Quick Start, using ``yaafe.py``
===============================

Once *yaafe* is installed and environment is correctly configured, you can start extracting audio features with ``yaafe.py``.
*Yaafe* uses the YAAFE_PATH  environment variable to find audio features libraries.

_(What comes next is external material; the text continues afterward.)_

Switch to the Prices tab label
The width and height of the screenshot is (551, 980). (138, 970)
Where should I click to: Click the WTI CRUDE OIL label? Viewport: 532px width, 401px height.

First, some help is provided with the ``-h`` option::

	> yaafe.py -h

List available features and output formats
------------------------------------------

With the ``-l`` option you can list available audio features and output formats::

	> yaafe.py -l
	Available features:
	 - AmplitudeModulation
	 - AutoCorrelation
	 - ComplexDomainOnsetDetection
	 - Energy
	 - Envelope
	 - EnvelopeShapeStatistics
	 - Frames
	 - LPC
	 - LSF
	 - Loudness
	 - MFCC
	 - MagnitudeSpectrum
	 - OBSI
	 - OBSIR
	 - PerceptualSharpness
	 - PerceptualSpread
	 - SpectralCrestFactorPerBand
	 - SpectralDecrease
	 - SpectralFlatness
	 - SpectralFlatnessPerBand
	 - SpectralFlux
	 - SpectralRolloff
	 - SpectralShapeStatistics
	 - SpectralSlope
	 - SpectralVariation
	 - TemporalShapeStatistics
	 - ZCR
	Available feature transforms:
	 - AutoCorrelationPeaksIntegrator
	 - Cepstrum
	 - Derivate
	 - HistogramIntegrator
	 - SlopeIntegrator
	 - StatisticalIntegrator
	Available Output formats:
 	 - csv
 	 - h5
	 
Some of these features are not really features (like Frames or Envelope), but they are
intermediate representation used to compute other features.

*Feature transforms* are transformations that can be applied to features.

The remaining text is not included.